The World Chess Hall of Fame unveiled the newest world record for the largest chess piece, certified by Guinness World Records. The record-breaking king chess piece stands 20 feet tall with a base of 9 feet, 2 inches, and is an exact scale replica of the black Staunton King piece used in the inaugural Sinquefield Cup held at the Saint Louis Chess Club annually since 2013.
“This year marks the 10th anniversary of the Saint Louis Chess Club and one of the finest decades in American chess history,” said Shannon Bailey, Chief Curator of the World Chess Hall of Fame. “There’s no better way to celebrate this anniversary, and our city’s role as a global chess destination, than to return the title of Largest Chess Piece to its rightful home in Saint Louis.”
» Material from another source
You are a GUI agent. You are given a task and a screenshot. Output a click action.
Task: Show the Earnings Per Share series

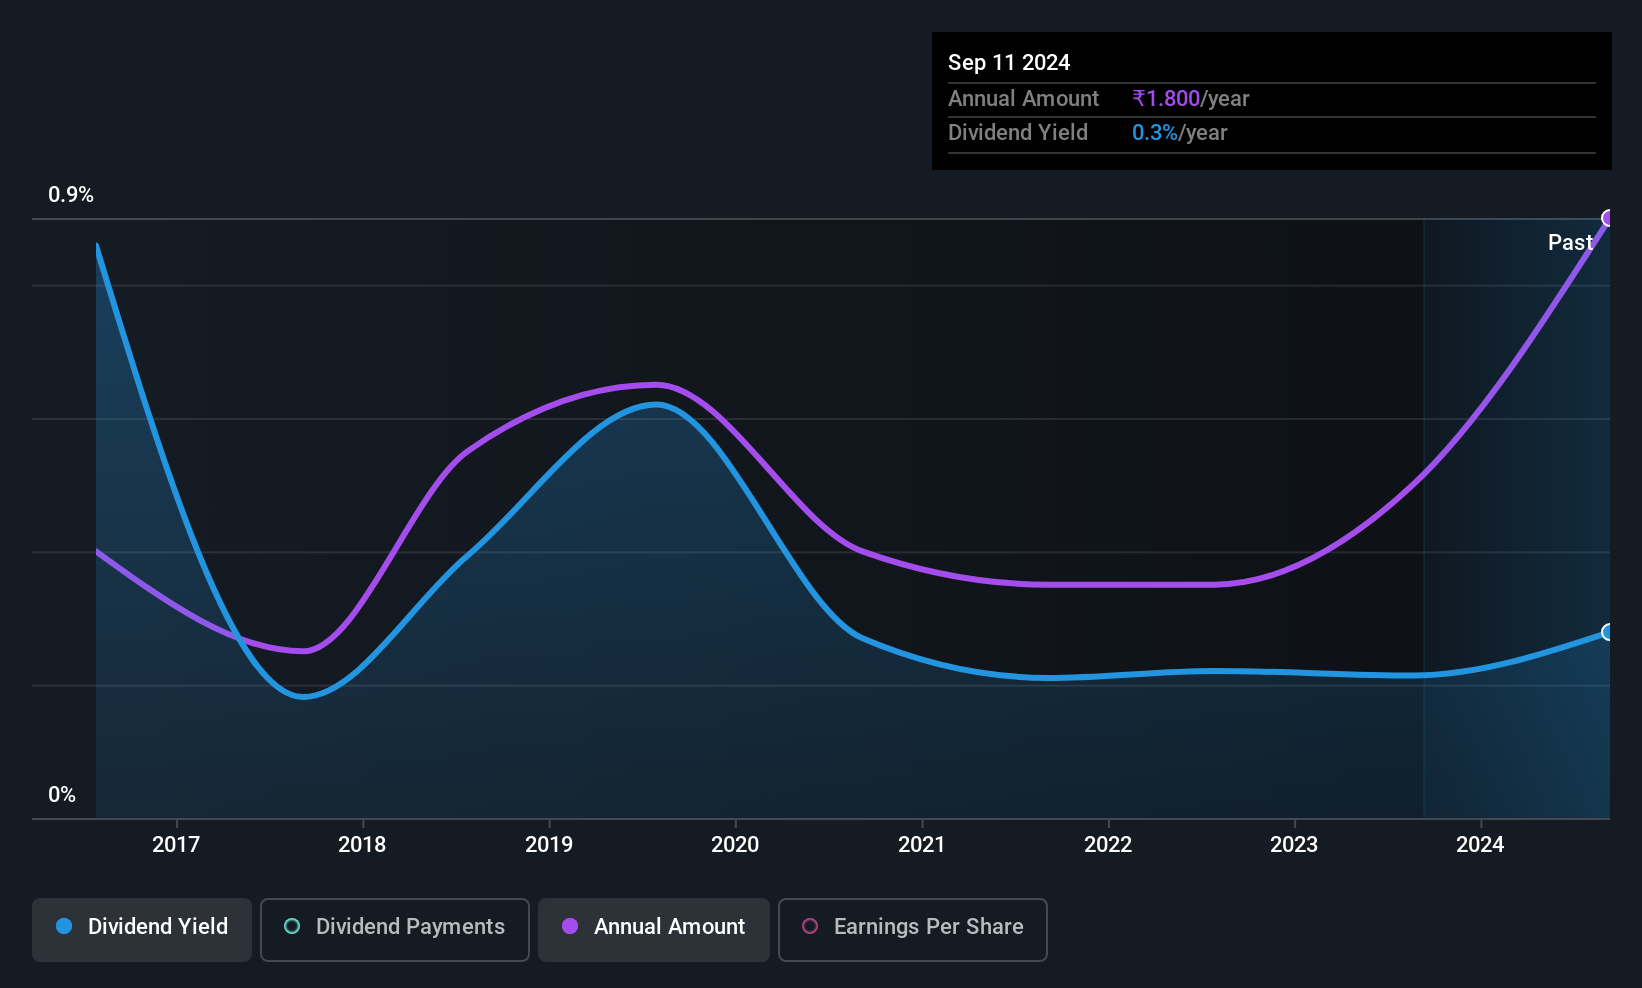tap(912, 929)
Saint Louis, the U.S. Chess Capital, was previously home to the world’s largest chess piece from 2012 to 2014, until surpassed by a 16 foot tall chess piece in Belgium. The newly unveiled king piece on the Saint Louis Chess Campus tops the previous world record set in 2014 by nearly four feet. Saint Louis’ former world record, a 14 foot king piece, will be relocated to another prominent location in the Saint Louis area.
The new world record chess piece was installed just in time to preside over the 2018 U.S. and U.S. Women’s Chess Championships, the country’s most elite, invitation-only chess tournaments, held at the Saint Louis Chess Club from April 17-30, 2018. Saint Louis resident Fabiano Caruana, who recently became the first American to challenge for the undisputed World Chess Championship title since Bobby Fischer in 1972, will be competing against one of the strongest fields in U.S. Championship history.
The piece was hand-carved and sculpted by R.G. Ross Construction in Saint Louis, constructed entirely of African Sapele Mahogany and finished with a tung oil sealant. In addition to its impressive height, the piece weighs more than 5 tons, totaling a whopping 10,860 pounds. The record-breaking piece will reside at the entrance to the World Chess Hall of Fame.